I eat my burgers on a whole wheat bun for greater nutrition and fiber and add plenty of arugula and other salad greens, tomatoes, sliced zucchini and thin slices of vidalia (sweet) onions. This burger is delicious on its own, but if you prefer a sauce, the tahini ranch dressing works really good. I hope you enjoy this recipe as much as I do.

This recipe yields 2 generous size burgers or 4 smaller ones.

Ingredients

Zucchini – Chickpea Veggie Burger-

  • 1 15 oz can drained chickpeas
  • 2 tbsps tahini
  • 2 tsps miso paste
  • 1 tsp garlic powder
  • 2 tsp black pepper
  • 1 tsp ground cumin
  • 1 tbsp chopped chives
  • 1/2 cup shredded zucchini (squeeze out juice)
  • 1/3 cup oats
  • 2 tbsps water
  • Arugala and other salad greens, tomato slices, sliced zucchini, vidalia onions
  • Whole wheat bun

Directions

Puree first 7 ingredients then add zucchini and oats. Form into patties. Place in a baking dish lined with a silicone mat. Bake in oven set at 350 degrees until browned (approximately 30 minutes) flipping halfway.

Ingredients

Tahini Ranch Dressing

  • 2 tbsp tahini
  • 1 tbsp lemon juice
  • 1 tsp white miso paste
  • 1/2 tsp onion powder
  • 1/2 tsp garlic powder
  • 1/4 tsp black pepper

Directions

Stir the ingredients together. Slowly add some water until mixture is smooth.

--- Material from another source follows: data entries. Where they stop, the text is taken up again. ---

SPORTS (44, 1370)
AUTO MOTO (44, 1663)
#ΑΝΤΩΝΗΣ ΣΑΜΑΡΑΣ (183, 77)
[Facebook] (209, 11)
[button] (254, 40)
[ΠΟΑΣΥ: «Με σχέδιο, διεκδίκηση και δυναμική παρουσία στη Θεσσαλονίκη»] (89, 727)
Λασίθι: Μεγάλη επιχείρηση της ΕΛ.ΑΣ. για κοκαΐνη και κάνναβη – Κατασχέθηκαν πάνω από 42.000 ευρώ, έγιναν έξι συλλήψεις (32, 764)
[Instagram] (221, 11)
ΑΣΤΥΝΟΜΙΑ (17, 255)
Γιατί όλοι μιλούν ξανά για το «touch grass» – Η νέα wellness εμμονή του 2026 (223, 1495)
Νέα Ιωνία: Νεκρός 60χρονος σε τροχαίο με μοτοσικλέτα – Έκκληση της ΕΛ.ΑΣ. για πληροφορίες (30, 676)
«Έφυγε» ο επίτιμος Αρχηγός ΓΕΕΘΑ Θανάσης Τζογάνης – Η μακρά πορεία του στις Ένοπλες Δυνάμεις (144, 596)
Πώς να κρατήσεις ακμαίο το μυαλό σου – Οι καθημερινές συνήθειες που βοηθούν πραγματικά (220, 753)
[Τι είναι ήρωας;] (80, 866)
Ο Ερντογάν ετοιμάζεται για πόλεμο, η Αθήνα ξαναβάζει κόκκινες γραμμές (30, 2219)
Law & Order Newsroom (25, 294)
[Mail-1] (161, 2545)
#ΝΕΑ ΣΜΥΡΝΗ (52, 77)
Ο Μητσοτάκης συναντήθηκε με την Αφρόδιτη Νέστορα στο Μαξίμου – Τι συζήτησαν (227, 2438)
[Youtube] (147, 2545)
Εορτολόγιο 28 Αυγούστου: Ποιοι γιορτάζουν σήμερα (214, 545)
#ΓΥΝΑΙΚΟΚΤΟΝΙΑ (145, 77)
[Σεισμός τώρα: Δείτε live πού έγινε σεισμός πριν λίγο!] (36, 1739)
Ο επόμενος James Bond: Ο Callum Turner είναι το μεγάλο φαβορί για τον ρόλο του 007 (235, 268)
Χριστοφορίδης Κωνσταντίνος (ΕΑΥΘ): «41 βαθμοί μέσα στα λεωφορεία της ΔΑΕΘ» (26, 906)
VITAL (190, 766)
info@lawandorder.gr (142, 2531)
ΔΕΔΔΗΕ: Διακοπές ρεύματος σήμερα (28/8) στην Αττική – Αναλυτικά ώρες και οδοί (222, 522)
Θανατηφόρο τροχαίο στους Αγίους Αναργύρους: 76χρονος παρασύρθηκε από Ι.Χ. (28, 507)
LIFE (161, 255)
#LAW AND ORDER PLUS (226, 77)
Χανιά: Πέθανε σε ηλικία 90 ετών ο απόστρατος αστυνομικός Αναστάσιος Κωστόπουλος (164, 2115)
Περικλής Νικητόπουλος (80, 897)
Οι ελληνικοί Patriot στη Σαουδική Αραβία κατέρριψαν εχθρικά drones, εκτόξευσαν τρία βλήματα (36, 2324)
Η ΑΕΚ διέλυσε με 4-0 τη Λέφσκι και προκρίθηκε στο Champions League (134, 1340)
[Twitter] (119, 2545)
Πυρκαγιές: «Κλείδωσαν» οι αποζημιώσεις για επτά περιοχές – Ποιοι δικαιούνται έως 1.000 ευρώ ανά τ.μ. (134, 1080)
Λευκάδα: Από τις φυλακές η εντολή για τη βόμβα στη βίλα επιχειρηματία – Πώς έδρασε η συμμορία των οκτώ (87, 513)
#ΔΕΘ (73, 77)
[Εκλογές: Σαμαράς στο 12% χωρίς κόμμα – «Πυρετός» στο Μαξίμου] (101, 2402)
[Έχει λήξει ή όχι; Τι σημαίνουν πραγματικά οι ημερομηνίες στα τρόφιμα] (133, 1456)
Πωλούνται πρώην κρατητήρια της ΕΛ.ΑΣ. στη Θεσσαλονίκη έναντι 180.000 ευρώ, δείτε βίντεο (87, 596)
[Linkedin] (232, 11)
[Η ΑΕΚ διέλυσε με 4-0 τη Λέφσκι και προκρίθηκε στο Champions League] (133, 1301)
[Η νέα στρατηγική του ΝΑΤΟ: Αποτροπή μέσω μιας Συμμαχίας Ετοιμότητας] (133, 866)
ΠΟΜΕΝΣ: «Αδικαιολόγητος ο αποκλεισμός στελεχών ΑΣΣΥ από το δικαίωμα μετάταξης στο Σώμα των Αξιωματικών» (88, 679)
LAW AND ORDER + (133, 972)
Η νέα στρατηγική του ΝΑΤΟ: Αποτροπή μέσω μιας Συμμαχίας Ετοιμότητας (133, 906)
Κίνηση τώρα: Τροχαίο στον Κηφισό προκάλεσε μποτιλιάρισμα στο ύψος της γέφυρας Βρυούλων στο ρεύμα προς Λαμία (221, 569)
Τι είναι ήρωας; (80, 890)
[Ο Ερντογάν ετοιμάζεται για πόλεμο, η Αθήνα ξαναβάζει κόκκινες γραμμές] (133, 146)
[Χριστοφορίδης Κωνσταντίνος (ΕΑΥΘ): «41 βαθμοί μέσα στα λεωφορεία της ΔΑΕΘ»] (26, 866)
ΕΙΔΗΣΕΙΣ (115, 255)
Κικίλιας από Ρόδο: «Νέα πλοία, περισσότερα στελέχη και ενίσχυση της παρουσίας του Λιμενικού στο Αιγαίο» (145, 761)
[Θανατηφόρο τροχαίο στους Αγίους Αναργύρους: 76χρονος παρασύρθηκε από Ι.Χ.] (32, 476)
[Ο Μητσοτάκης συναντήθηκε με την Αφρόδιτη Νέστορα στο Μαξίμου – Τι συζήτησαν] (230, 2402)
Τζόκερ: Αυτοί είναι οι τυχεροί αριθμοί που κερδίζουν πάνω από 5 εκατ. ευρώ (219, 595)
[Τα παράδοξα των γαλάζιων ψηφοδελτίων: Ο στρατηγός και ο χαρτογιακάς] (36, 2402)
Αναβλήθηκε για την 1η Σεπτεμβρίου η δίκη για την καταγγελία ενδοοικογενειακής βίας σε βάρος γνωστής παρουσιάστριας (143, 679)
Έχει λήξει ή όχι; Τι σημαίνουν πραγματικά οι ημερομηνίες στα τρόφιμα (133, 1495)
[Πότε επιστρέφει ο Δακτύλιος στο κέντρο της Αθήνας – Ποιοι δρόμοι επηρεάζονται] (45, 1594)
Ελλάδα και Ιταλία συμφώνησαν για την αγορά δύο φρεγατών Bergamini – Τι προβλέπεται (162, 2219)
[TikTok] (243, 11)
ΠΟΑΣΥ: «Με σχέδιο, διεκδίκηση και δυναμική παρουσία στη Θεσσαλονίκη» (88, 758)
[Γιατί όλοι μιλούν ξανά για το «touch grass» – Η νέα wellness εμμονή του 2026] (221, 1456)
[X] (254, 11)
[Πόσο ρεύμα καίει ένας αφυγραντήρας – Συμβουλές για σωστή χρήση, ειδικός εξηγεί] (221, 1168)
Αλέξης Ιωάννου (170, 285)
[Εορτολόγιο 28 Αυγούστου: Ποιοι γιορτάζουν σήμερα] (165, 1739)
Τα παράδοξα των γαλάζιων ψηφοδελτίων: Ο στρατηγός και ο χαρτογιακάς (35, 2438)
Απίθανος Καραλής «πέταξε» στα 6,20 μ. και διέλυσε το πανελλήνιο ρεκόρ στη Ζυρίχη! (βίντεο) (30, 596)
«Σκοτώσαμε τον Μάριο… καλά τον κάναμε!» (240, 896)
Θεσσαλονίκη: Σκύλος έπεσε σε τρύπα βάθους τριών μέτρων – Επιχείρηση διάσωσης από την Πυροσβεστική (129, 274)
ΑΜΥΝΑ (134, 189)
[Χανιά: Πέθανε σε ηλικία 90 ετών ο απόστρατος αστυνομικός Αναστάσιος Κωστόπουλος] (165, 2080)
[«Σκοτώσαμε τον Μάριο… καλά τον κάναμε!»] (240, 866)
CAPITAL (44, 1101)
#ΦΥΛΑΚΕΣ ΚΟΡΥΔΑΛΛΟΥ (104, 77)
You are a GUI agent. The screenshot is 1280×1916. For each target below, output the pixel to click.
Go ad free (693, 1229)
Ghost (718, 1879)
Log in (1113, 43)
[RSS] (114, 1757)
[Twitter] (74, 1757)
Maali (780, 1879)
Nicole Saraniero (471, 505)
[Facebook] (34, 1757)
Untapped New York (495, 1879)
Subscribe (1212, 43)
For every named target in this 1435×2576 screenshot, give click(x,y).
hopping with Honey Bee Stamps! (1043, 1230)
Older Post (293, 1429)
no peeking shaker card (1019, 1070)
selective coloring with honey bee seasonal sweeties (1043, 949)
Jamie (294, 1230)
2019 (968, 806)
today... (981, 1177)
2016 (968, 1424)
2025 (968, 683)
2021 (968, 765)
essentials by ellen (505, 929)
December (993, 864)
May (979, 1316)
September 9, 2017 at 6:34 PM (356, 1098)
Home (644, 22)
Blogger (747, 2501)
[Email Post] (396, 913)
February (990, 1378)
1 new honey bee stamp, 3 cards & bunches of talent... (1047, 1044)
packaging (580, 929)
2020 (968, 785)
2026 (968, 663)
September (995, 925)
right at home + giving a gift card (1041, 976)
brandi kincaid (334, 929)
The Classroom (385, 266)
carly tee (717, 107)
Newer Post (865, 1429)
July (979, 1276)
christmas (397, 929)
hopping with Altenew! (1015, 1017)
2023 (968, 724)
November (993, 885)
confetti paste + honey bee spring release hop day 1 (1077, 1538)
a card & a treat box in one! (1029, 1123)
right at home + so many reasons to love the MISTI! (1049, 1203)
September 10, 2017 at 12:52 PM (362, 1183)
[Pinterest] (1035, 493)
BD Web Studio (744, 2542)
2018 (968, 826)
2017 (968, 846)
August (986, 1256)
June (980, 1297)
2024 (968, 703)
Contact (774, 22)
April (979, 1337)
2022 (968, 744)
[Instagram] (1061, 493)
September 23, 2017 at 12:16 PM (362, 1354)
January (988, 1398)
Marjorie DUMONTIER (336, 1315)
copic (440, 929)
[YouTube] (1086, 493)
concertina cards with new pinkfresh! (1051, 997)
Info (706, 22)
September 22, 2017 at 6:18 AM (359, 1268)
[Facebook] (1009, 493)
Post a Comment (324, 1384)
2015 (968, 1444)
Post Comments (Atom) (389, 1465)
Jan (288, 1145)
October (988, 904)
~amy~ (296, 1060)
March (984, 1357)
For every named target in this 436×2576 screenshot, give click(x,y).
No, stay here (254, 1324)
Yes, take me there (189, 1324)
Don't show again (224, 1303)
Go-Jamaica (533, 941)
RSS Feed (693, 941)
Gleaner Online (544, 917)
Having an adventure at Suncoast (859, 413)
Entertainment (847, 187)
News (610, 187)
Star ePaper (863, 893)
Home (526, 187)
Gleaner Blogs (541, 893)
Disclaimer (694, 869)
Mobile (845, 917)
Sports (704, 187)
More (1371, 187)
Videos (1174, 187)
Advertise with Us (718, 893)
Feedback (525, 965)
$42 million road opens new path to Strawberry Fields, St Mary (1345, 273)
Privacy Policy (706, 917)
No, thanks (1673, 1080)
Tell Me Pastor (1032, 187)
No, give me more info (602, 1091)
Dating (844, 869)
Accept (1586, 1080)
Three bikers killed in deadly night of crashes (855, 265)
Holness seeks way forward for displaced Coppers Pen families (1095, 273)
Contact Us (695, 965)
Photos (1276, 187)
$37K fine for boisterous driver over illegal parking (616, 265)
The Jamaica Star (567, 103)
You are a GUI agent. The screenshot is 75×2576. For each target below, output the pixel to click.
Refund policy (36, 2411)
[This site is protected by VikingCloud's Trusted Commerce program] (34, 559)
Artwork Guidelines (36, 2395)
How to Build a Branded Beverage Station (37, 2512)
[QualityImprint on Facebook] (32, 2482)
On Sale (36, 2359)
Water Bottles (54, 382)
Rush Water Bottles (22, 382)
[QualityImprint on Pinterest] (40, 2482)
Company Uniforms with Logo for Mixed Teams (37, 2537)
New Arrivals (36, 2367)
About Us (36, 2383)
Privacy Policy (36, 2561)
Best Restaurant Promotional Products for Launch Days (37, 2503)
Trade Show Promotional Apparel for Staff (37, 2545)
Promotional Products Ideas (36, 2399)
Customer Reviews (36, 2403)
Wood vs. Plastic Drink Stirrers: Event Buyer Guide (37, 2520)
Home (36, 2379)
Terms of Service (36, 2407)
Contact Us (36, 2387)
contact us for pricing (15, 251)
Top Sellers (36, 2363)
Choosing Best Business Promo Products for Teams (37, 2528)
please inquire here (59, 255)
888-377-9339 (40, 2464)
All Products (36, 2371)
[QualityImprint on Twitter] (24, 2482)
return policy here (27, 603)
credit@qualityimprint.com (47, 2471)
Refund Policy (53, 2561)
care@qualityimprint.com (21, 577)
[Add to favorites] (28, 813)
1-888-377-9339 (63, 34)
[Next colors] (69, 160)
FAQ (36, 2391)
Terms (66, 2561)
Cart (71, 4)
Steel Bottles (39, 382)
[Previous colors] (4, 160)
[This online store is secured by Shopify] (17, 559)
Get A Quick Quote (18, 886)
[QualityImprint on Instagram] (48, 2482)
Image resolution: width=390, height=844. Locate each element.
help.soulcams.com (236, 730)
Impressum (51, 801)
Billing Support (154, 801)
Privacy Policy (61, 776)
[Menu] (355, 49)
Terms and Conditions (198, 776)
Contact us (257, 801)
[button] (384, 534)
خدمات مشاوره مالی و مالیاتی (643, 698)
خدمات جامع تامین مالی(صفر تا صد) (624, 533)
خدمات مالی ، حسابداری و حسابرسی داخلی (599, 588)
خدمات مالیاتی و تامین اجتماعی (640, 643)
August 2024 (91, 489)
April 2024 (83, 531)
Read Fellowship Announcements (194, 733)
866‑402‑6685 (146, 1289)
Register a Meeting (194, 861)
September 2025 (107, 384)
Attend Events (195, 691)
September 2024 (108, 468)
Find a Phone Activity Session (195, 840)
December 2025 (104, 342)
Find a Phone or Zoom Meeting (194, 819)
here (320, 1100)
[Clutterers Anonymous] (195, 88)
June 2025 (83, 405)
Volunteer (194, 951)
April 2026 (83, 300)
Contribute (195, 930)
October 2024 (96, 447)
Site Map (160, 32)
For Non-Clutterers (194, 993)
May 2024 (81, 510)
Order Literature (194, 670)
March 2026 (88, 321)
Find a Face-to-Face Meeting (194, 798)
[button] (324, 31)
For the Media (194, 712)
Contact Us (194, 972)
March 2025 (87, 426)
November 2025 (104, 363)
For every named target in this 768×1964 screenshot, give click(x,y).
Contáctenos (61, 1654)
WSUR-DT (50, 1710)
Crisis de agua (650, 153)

To make my burgers nice and uniform I use an inexpensive plastic burger press that I puchased at Bed, Bath and Beyond. Don’t want to purchase a burger press? No problem. Just use a mason jar lid. It works perfectly every time!

Strawberry Banana Nice Cream

Imagine a world where eating creamy ice cream is actually good for you instead of bad. Imagine a world where you can lick the plate clean and have seconds without feeling one bit of guilt. Imagine being told that the more you eat the healthier you are. This can’t be real, right? Wrong.

I wish I could take credit for the genious invention of “nice cream.” I first found out about it a few years ago while reading Dr. Michael Greger’s bestseller book “How Not to Die.” This was a recipe he put in his cookbook. The term nice cream was originally coined to describe a soft plant-based confection made by whipping frozen chunks of bananas and sweet fruits into a creamy delectable custard-like consistency. It is dairy, sugar, fat, sodium and preservative free, low in calories and not processed. With so many people wanting to eat healthy restaurants are now serving nice cream on their dessert menus. In fact, there’s even a Nice Cream Food Truck based in Southern Florida that serves this plant based ice cream with plant based toppings like granola, cocoa nibs, nuts and berries!

You scream, I scream, we all scream for ice nice cream!

Ingredients

  • 2 frozen bananas
  • 1 1/2 cup sliced strawberries
  • 1/3 cup walnuts
The base is always frozen bananas but get creative with your sweet fruits and additional ingredients. Blueberries, cherries and pineapples work well. I have also made this with pumpkin and dates. If you want a little extra sweetness add date syrup which is a completely whole food and natural sweetener. How about adding fresh coconut, pecans or cocoa nibs on top? Get creative. There are so many possibilities.

Directions

  1. Cut over-ripe bananas in pieces, place in a zip lock bag and freeze for at least 2 hours. Tip: Never ditch overly ripe bananas. I always have a bag of frozen bananas in my freezer for when I get the taste for nice cream. They can be kept frozen for about 1 month. If the bananas are completely frozen solid I would keep them out at room temperature for 5 minutes to thaw them out a bit.
  2. Place bananas, strawberries and walnuts in a blender and whip until smooth and creamy. Lastly, I add a few more cut up strawberries and blend together slightly so the pieces still stay intact. Serve and enjoy! Nice cream can be made in advance and frozen in a large container or put into individual serving size containers.